There are two different use cases here. "-C" tackles one of them, 
"PYTHONRUNFIRST" the other.

My original use case came from working on the Python test suite. In that suite, 
we have "test.script_helper" which spawns Python subprocesses in order to test 
various aspects of the startup machinery. I can easily modify script_helper to 
pass an extra -C argument when gathering coverage data, so I don't need any 
implicit magic.

The -C option also simplifies a whole host of things by letting you use the 
Python API to perform preconfiguration of various subsystems before executing 
__main__ normally rather than having to either write a custom launch script 
(difficult to do with full generality) or adding even more arcane command line 
options.

However, the -C option doesn't cover the case of *implicit* invocation of 
subprocesses. This is where the PYTHONRUNFIRST suggestion comes in - the idea 
would that, unless -E is specified, then -C $PYTHONRUNFIRST would be implied.
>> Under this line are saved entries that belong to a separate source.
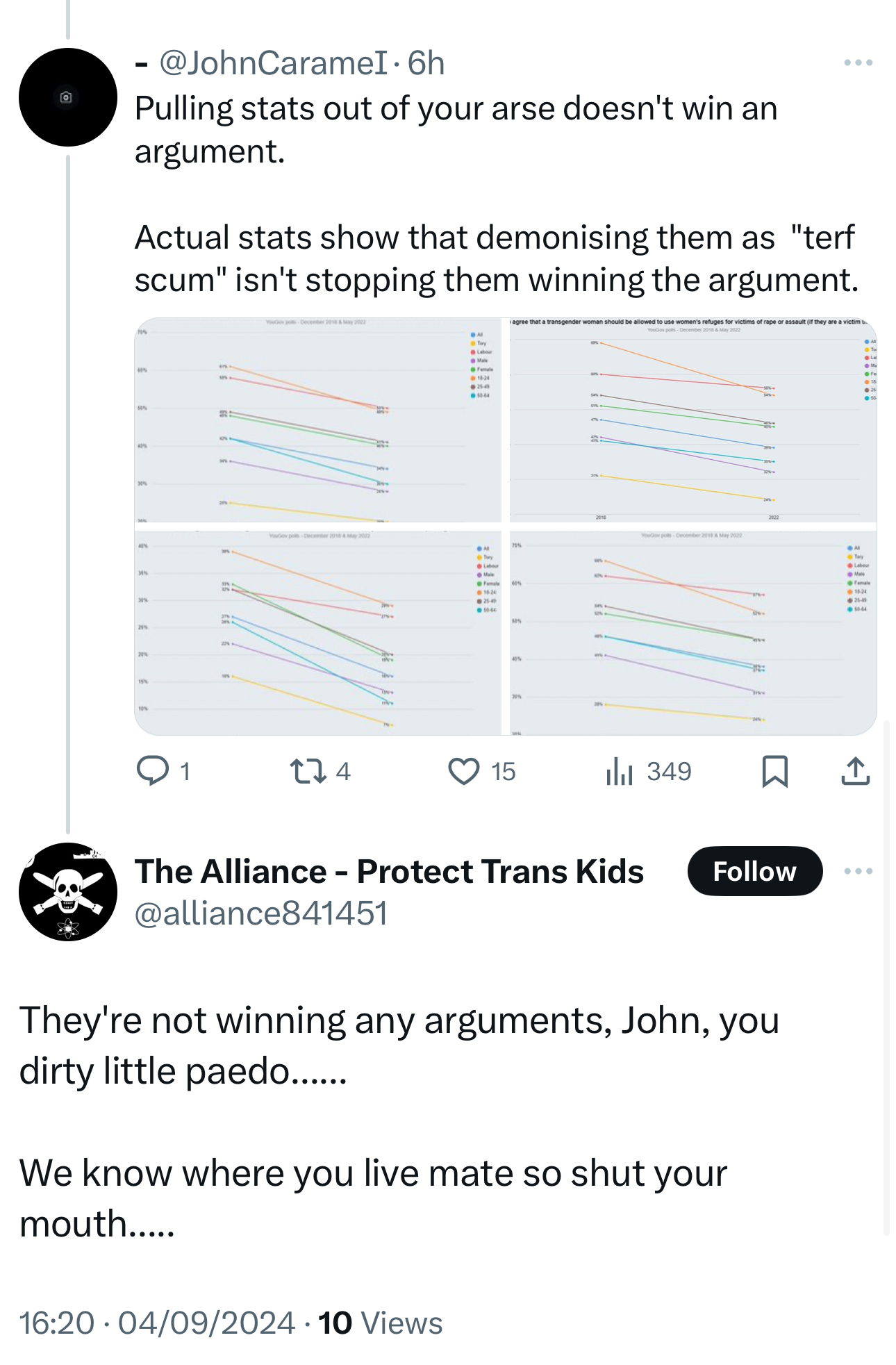Open the bottom-right poll chart image
The image size is (896, 1365).
coord(692,633)
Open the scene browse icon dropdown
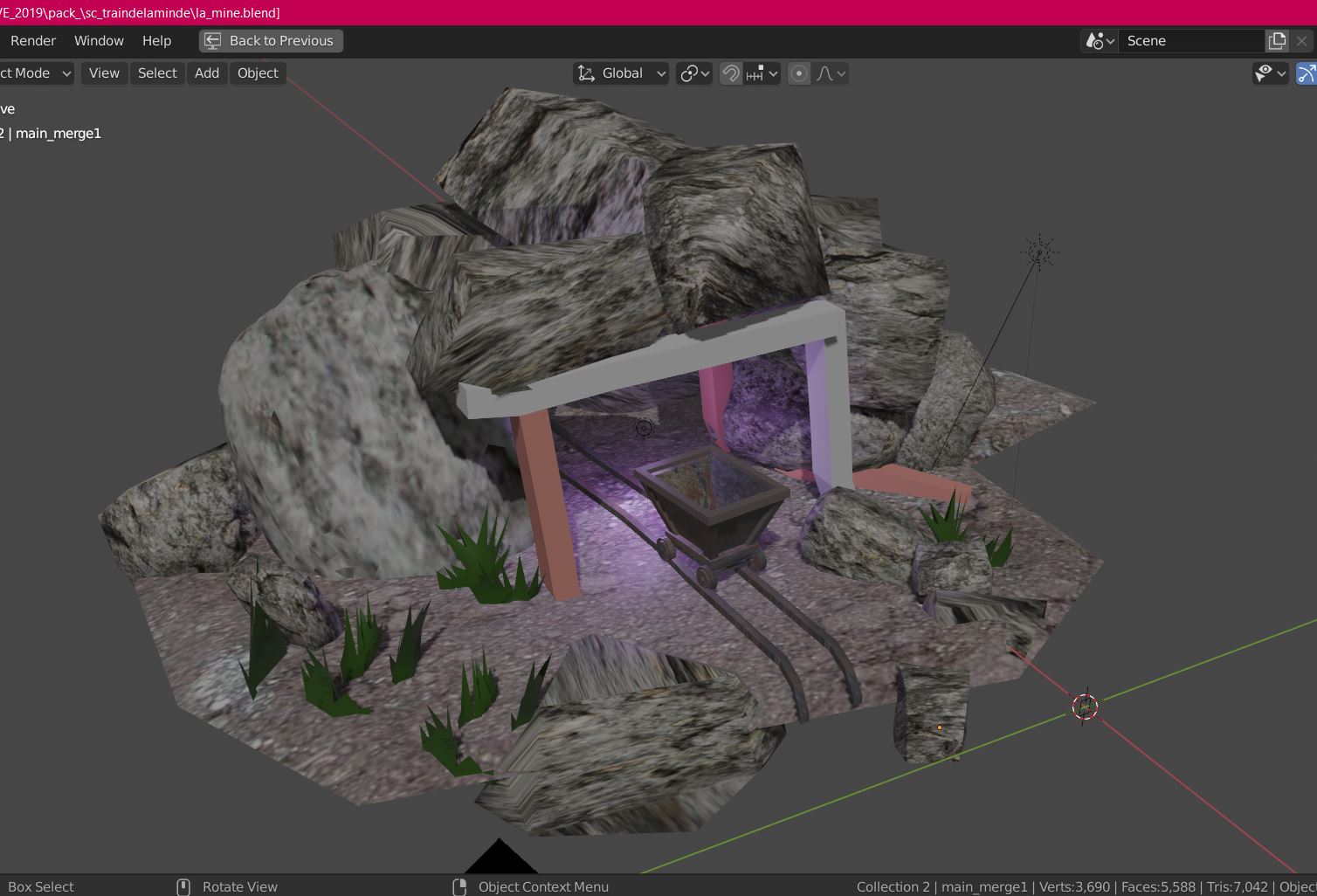This screenshot has height=896, width=1317. [1099, 41]
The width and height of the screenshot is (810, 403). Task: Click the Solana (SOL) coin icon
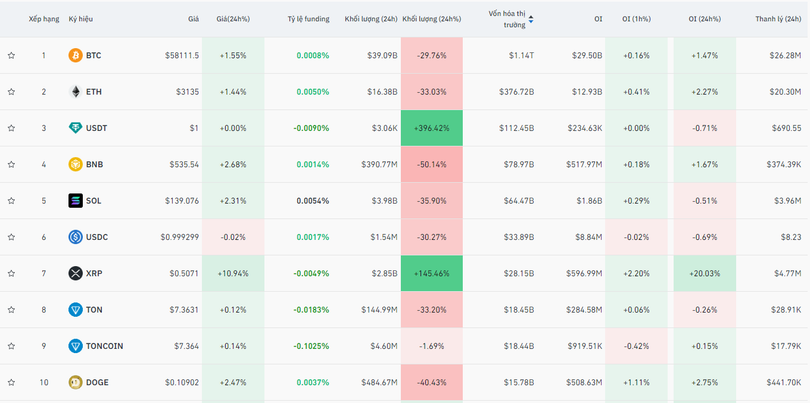pos(75,200)
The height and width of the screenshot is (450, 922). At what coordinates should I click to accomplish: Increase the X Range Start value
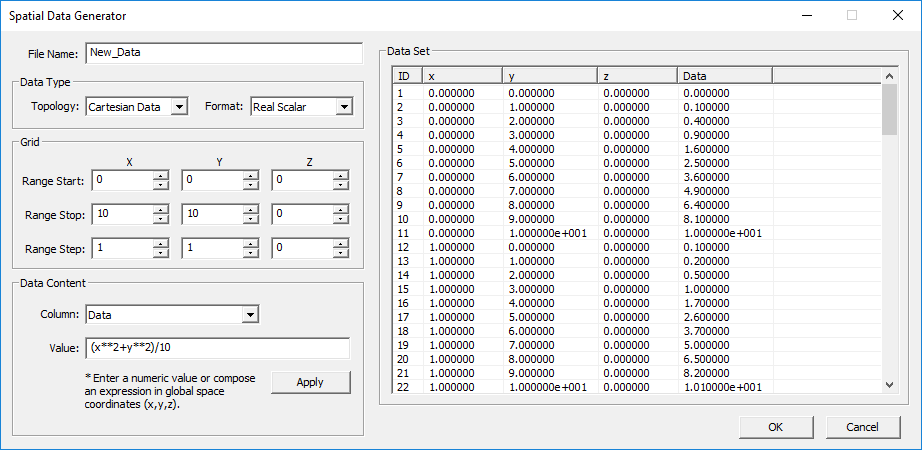[x=160, y=176]
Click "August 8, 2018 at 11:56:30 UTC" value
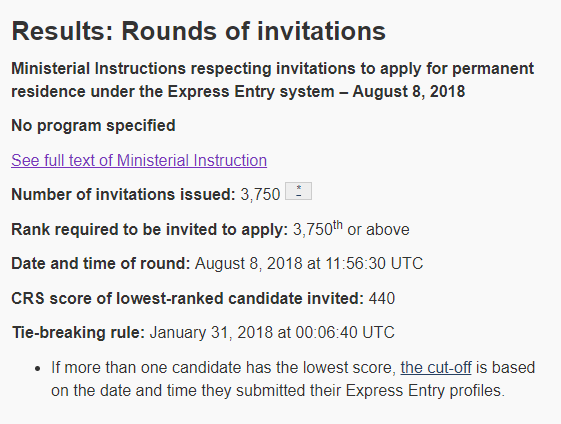 tap(309, 264)
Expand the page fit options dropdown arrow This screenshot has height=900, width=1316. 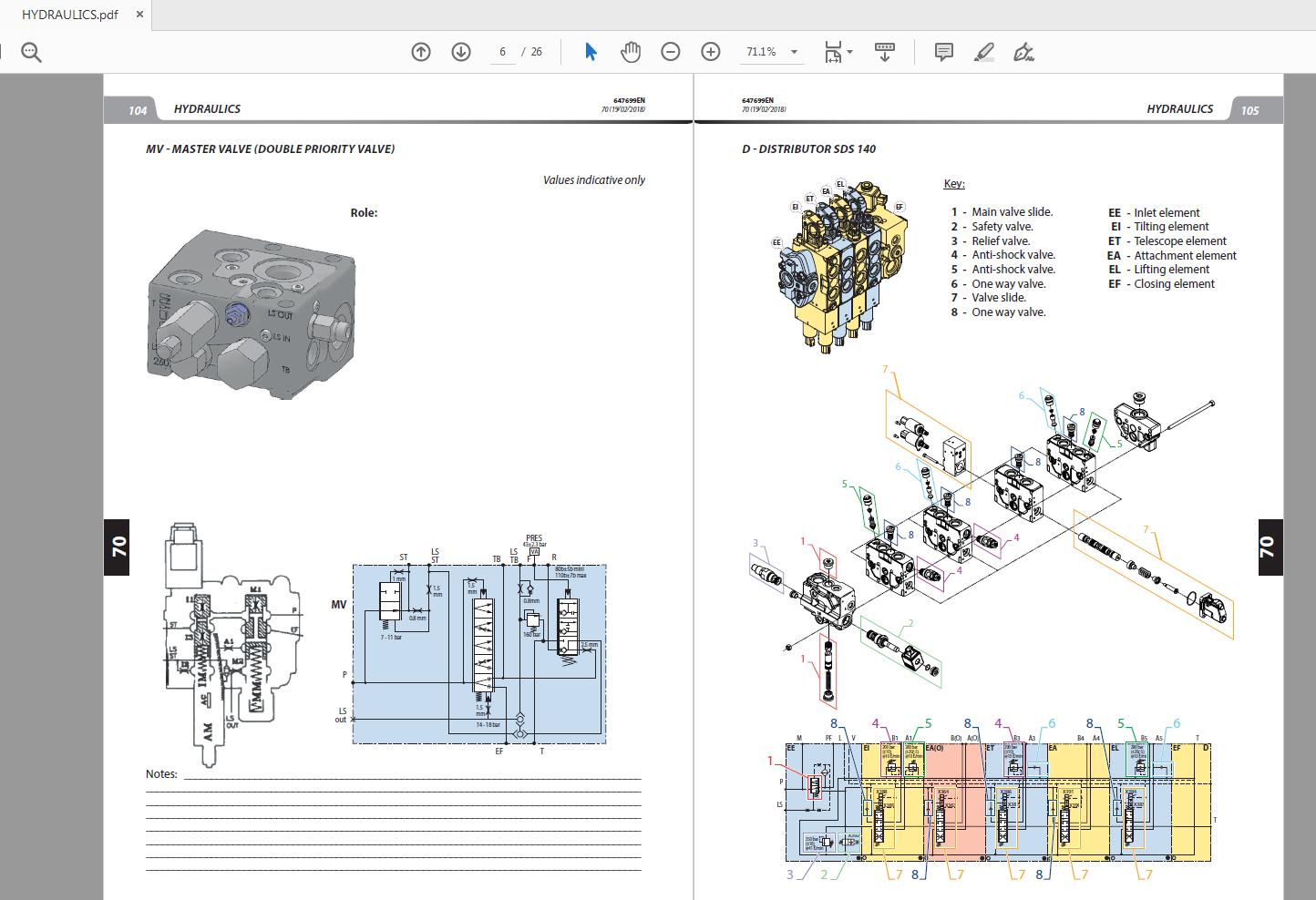(x=850, y=52)
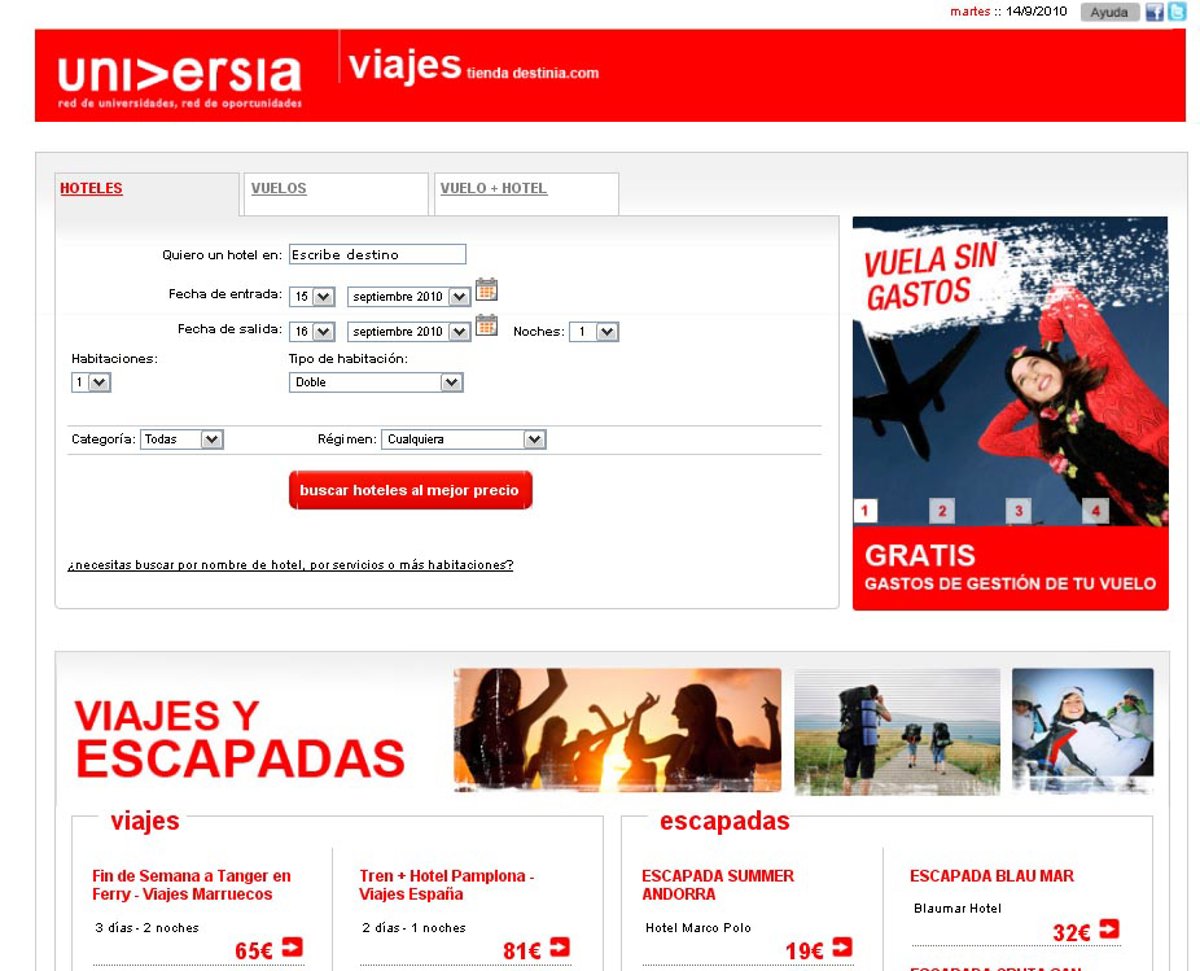The width and height of the screenshot is (1200, 971).
Task: Open the Categoría dropdown
Action: click(x=211, y=439)
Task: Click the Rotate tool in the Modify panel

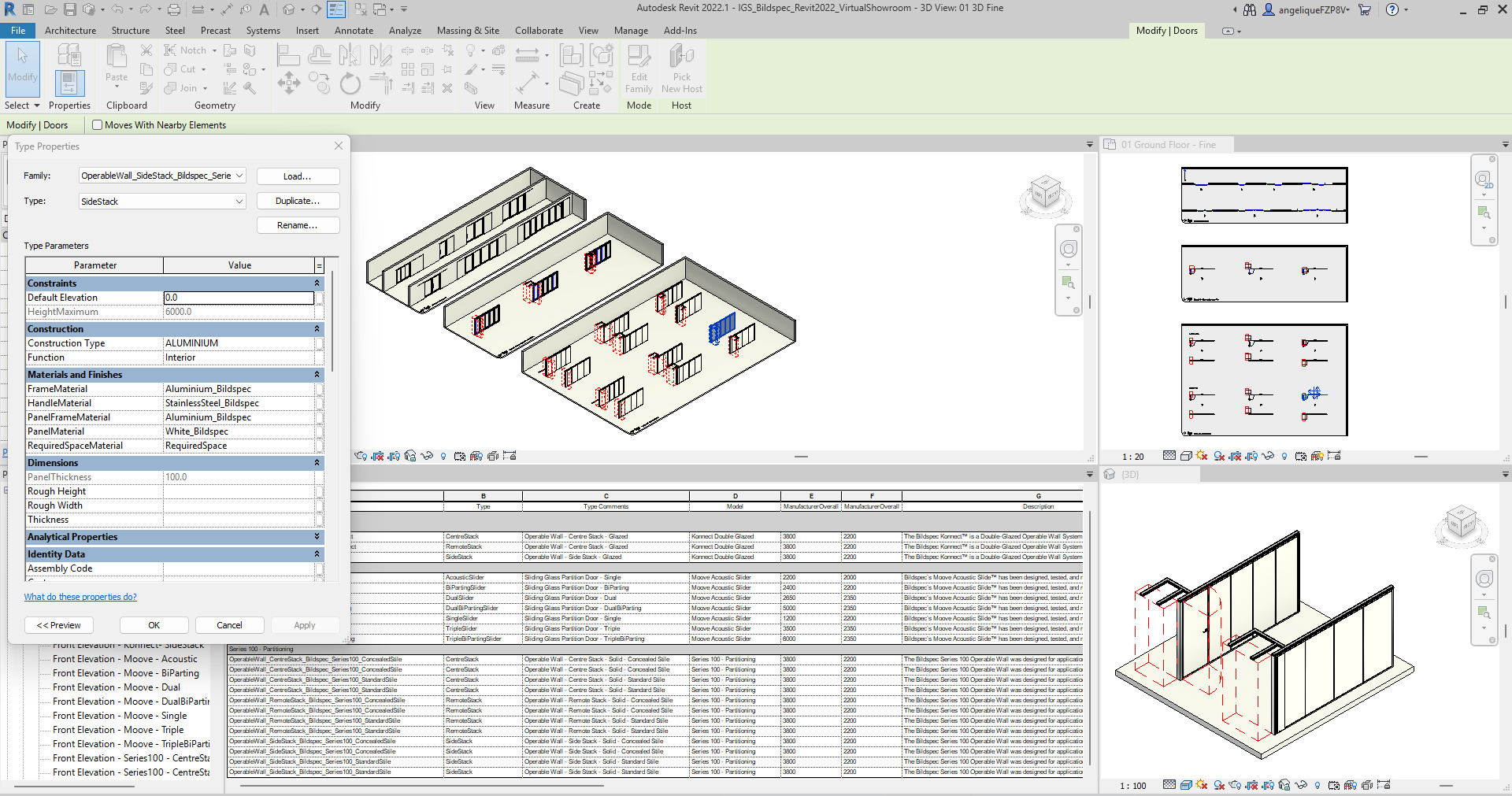Action: coord(350,83)
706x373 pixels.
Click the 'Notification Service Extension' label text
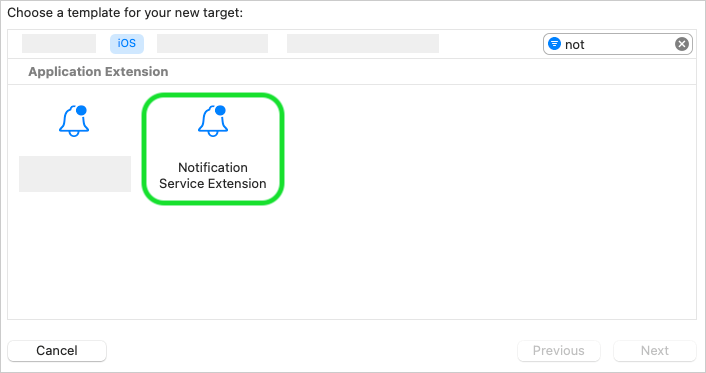tap(213, 175)
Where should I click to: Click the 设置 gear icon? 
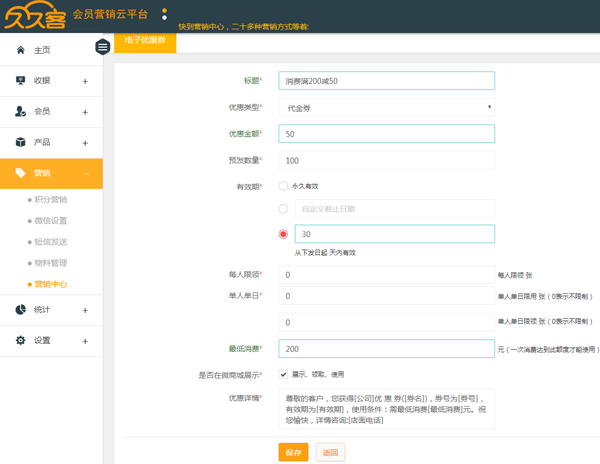click(x=20, y=341)
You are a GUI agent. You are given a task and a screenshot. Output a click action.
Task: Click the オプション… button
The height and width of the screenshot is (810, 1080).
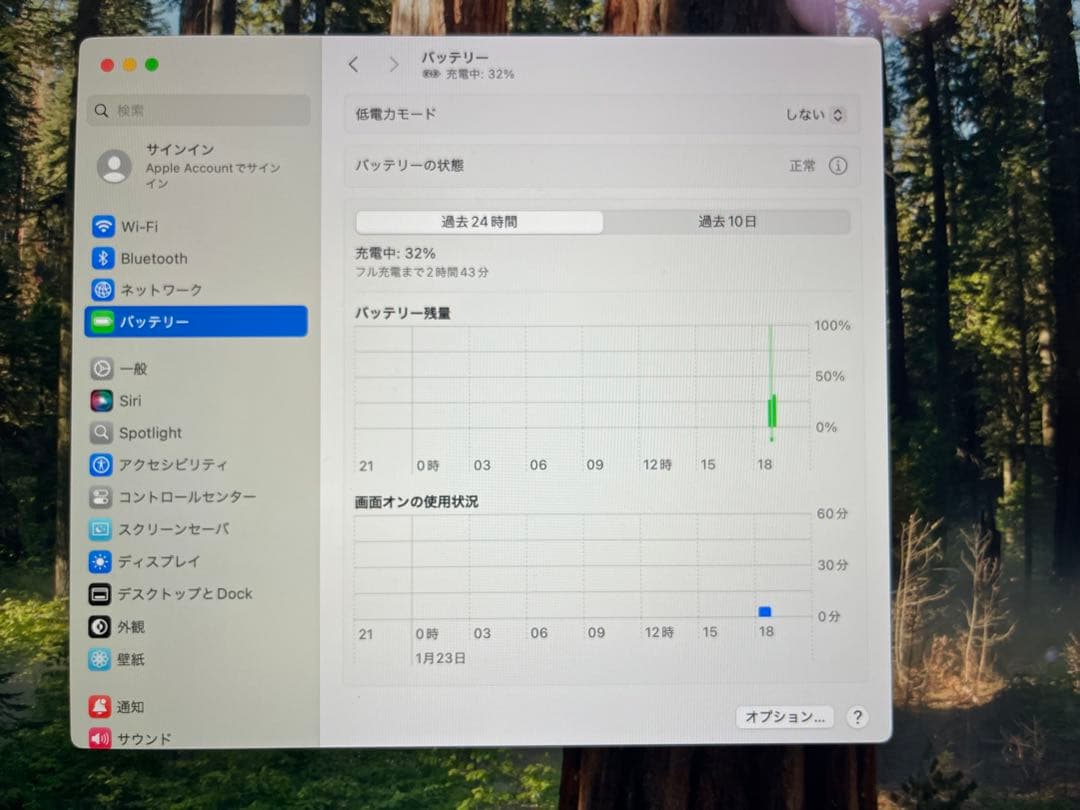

To be honest, I *don't* think this latter capability should be built into the 
core implementation. Instead, I think it is more appropriate for it to be 
handled at a virtual environment level, so that it doesn't inadvertently affect 
invocation of other applications (like hg) that merely happen to be written in 
Python. Scoping it to a venv would also lessen many of my security concerns 
with the idea. A simple way to do this would be if pyvenv.cfg could contain a 
customisation snippet that was executed prior to __main__ invocation (building 
off the -C machinery)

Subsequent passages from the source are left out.